© JUNGE FREIHEIT Verlag GmbH & Co. KG www.jungefreiheit.de 22/22 / 27. Mai 2022

Nur Linke und Rechte stellen sich quer
Dänemark: In einem Referendum soll das dänischen Volk entscheiden, ob es verteidigungspolitisch näher an die EU heranrücken will
Josef Hämmerling

Reicht die Mitgliedschaft in der Nato aus oder sollte Dänemark auch noch in den Europäischen Sicherheitsverbund eintreten? Bislang gilt in dem deutschen Nachbarland noch der sogenannte Verteidigungsvorbehalt. Danach schließt sich Dänemark nicht den von der Europäischen Gemeinschaft beschlossenen Militärmaßnahmen an. Der Verteidigungsvorbehalt wurde 1993 eingeführt. Zuvor hatte eine knappe Mehrheit der Bevölkerung im Jahr davor gegen die Maastrichter Verträge zur Europäischen Union gestimmt. Erst nachdem die EU in Verhandlungen vier Vorbehalten zustimmte (Verteidigung, Münzunion, Rechtspolitk und europäische Staatsbürgerschaft) stimmte eine Mehrheit von 56,7 Prozent der Bevölkerung den Maastrichter Verträgen zu. „In Dänemark hat traditionell große Skepsis gegenüber einer europäischen sicherheits- und verteidigungspolitischen Zusammenarbeit neben der Nato geherrscht“, begründete Anne Ingemann Johansen von der Süddänischen Universität in Odense die damalige Entscheidung. Ihr Forschungsfeld ist die EU als sicherheitspolitische Akteurin. „Im Licht unserer Erfahrungen während des Zweiten Weltkriegs ergibt es Sinn, dass wir das gute Verhältnis zu den USA (und damit der Nato) priorisiert haben, auf Kosten von etwas, das sich – aus dänischer Sicht – möglicherweise zu einer konkurrierenden europäischen Initiative entwickeln könnte“, so Johansen weiter. 
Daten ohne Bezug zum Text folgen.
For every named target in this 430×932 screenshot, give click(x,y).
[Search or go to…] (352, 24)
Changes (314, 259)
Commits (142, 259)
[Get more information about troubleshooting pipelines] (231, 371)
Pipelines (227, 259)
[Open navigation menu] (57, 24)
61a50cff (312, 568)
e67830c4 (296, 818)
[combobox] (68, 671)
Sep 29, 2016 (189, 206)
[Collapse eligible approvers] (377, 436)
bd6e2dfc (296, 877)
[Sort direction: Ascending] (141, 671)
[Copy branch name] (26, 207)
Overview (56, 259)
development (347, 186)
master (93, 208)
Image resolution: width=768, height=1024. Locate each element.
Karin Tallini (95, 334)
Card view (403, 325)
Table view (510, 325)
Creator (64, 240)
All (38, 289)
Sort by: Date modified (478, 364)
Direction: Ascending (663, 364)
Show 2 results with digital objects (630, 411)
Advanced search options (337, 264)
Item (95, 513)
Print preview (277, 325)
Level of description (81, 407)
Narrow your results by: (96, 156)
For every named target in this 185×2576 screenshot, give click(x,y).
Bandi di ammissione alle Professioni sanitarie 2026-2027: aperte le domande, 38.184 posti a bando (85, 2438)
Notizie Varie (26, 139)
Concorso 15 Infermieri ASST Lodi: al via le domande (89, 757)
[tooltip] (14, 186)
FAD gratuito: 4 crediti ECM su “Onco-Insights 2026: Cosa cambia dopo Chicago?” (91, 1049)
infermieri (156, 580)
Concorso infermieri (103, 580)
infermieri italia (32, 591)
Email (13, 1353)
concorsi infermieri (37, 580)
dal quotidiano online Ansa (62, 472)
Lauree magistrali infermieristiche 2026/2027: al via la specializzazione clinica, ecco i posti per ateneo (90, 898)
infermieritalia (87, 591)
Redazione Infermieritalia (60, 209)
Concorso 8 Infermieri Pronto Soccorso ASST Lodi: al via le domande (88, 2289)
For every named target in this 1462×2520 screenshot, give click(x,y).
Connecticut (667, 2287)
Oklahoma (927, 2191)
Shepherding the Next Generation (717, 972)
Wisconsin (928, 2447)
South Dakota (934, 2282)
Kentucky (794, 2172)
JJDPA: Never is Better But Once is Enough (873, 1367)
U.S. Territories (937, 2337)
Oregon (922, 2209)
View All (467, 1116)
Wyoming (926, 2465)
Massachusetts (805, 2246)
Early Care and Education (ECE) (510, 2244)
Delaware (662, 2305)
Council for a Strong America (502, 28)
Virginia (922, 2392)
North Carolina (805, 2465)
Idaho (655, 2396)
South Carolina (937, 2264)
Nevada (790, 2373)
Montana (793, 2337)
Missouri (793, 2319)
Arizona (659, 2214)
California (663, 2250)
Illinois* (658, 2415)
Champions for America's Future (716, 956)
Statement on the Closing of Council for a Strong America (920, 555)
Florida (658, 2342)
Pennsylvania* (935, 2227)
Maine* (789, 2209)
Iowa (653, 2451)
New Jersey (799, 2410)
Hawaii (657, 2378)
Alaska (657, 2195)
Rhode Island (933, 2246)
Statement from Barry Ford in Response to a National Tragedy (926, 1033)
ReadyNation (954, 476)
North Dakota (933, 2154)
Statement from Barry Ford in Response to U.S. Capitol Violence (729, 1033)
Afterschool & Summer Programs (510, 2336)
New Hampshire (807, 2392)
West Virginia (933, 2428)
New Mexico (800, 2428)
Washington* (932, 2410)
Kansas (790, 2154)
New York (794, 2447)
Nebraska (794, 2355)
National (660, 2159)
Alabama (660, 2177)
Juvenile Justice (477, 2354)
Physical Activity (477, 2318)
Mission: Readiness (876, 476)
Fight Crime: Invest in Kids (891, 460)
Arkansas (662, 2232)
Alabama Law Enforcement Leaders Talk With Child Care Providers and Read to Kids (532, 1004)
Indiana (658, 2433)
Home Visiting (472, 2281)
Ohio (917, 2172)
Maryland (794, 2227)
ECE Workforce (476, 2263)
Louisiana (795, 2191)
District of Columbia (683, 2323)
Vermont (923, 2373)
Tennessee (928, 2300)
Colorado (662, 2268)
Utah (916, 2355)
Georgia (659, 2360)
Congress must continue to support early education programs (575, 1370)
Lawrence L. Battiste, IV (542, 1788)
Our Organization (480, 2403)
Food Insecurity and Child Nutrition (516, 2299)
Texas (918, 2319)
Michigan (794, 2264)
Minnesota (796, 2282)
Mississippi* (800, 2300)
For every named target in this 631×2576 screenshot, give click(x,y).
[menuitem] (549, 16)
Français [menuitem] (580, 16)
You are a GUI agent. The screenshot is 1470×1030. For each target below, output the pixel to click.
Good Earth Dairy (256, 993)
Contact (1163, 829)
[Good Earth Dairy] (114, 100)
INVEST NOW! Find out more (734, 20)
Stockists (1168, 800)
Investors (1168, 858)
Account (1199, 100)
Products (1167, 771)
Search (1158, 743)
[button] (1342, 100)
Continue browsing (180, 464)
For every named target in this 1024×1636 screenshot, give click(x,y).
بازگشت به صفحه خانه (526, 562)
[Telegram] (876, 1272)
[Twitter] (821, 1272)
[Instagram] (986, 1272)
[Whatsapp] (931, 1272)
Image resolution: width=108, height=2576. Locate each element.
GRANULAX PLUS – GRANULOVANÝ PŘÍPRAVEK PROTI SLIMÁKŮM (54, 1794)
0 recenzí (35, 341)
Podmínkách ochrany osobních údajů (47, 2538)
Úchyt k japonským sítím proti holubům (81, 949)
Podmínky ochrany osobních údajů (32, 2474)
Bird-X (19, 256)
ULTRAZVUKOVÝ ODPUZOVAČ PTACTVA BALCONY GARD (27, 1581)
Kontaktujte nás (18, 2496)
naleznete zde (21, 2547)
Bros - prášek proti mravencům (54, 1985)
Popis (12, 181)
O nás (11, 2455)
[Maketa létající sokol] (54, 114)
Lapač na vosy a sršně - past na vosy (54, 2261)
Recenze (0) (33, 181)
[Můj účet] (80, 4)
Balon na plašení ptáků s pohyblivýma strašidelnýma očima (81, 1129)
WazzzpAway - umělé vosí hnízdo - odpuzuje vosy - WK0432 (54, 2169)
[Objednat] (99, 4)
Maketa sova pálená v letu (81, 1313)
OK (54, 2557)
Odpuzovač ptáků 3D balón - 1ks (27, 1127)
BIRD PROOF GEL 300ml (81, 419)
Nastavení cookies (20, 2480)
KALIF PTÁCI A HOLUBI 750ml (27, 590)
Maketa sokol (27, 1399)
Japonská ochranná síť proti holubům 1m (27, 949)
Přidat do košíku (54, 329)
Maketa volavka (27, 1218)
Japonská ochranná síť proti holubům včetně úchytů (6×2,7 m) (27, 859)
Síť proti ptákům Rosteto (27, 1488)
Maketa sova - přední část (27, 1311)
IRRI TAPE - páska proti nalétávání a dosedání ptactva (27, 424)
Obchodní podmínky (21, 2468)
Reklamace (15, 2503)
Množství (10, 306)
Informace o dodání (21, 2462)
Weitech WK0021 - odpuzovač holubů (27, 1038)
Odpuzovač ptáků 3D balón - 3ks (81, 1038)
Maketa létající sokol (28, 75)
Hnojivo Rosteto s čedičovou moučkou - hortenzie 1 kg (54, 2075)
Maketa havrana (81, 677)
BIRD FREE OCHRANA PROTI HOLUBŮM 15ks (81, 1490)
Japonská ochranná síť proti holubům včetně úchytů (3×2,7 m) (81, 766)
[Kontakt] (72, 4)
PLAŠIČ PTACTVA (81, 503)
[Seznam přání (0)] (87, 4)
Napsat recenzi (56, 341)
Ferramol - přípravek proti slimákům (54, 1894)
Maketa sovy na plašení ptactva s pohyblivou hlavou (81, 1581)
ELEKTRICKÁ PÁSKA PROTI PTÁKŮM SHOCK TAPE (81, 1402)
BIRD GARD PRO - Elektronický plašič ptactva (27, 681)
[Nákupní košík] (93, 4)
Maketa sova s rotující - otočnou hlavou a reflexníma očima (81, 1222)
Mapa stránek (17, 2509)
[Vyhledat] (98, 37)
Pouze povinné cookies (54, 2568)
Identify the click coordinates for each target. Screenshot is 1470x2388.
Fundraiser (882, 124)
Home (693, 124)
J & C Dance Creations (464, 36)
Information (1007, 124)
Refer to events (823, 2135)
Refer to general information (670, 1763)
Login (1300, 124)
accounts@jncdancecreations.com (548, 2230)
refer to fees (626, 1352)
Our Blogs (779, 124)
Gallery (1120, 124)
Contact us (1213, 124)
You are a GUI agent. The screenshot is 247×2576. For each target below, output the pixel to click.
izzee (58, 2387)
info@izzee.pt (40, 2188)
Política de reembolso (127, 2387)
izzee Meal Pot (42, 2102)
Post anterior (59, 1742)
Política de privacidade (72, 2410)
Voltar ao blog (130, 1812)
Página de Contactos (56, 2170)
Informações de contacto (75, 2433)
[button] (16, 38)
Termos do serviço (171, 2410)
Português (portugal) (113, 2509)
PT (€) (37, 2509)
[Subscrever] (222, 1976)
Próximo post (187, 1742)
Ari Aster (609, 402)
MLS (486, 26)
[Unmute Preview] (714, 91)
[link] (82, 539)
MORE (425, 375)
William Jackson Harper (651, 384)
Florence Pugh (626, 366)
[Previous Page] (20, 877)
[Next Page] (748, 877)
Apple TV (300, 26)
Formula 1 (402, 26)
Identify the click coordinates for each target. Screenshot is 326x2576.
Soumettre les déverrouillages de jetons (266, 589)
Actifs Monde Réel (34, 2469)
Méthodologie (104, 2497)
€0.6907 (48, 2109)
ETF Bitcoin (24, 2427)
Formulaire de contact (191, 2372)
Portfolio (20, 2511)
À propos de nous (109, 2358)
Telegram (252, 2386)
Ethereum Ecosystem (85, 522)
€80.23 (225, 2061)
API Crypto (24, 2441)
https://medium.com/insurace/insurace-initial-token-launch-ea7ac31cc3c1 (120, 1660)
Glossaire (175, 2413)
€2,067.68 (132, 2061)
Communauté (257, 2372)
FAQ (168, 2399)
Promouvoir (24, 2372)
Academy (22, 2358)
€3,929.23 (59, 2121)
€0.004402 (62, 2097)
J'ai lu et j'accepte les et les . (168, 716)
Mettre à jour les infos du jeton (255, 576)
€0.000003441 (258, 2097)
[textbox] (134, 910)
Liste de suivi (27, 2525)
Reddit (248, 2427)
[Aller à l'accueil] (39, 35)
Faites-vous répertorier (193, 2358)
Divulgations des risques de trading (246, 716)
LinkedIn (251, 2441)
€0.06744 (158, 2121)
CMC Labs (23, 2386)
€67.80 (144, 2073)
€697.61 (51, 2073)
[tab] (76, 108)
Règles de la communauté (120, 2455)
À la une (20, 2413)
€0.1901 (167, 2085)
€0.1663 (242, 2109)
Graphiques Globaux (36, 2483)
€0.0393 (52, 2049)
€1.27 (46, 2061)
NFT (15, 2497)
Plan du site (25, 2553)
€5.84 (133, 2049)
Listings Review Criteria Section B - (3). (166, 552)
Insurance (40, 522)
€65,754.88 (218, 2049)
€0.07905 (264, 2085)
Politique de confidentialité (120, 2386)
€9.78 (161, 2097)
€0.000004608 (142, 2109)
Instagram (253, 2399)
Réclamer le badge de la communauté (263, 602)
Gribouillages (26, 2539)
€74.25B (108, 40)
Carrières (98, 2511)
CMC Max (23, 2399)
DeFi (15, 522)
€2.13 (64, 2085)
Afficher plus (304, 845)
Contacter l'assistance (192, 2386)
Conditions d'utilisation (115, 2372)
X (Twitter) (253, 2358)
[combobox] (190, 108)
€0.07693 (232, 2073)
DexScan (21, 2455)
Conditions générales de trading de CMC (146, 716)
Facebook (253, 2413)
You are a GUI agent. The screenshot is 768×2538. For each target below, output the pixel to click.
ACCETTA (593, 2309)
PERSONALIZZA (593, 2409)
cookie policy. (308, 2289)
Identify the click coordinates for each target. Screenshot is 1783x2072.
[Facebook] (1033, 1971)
In einem Referendum soll nun am 1. Juni vom dänischen Volk entschieden werden, ob es bei dem Verteidigungsvorbehalt bleibt oder nicht.

Das Rennen wird immer knapper. Sah es laut einer Umfrage der öffentlich-rechtlichen dänischen Rundfunkanstalt DR vor einigen Wochen noch so aus, als ob das Ergebnis ein klares „Ja“ wird, hat sich der Wind zuletzt gedreht. 38 Prozent der Befragten waren für eine Aufhebung dieses Vorbehalts, 27 Prozent dagegen. Allerdings hatten auch damals schon 28 Prozent erklärt, vor allem jüngere Dänen, sie seien sich noch unsicher, wie sie am 1. Juni abstimmen werden. 

Alle rechnen mit einem Kopf-an-Kopf-Rennen

Das Kristeligt Dagblad berichtete nun, daß neuen Umfragen zufolge ein Kopf-an-Kopf-Rennen mit einem sehr knappen Ausgang das wahrscheinlichste Szenario ist. Grund hierfür sind Äußerungen von EU-Kommissionspräsidentin Ursula von der Leyen, die anregte, von der Zwangs-Einstimmigkeit der Entscheidungen der 27 EU-Staaten wegzukommen hin zu einer Mehrheitsentscheidung. Das war bei der dänischen Bevölkerung dem Blatt zufolge sehr negativ angekommen, da die „Ja“-Parteien immer wieder argumentiert hatten, daß Dänemark aufgrund des Veto-Rechts immer in der Lage sein werde, bestimmte Militäroperationen der EU ablehnen zu können. So erklärte dann ein EU-Sprecher auch schnell: „Die Kommissionspräsidentin hat die Verteidigung als einen Bereich genannt, in dem die EU aktiver sein sollte. Sie hat sich aber nicht für eine Änderung der Methode der Entscheidungsfindung im Verteidigungsbereich ausgesprochen.“ Vielmehr drehe es sich darum, ob eine Einstimmigkeit gegeben sein müsse, wenn es um Fragen der Steuerhinterziehung, Menschenrechte in China oder das russische Ölembargo gehe. 

Von den 13 Parteien im dänischen Parlament sprechen sich zehn für die Zustimmung zur Abschaffung des Verteidigungsvorbehalts aus. Nur die Einheitsliste – Die Rot-Grünen, die Dänische Volkspartei sowie die Neuen Bürgerlichen forderten mit „Nein“ zu stimmen.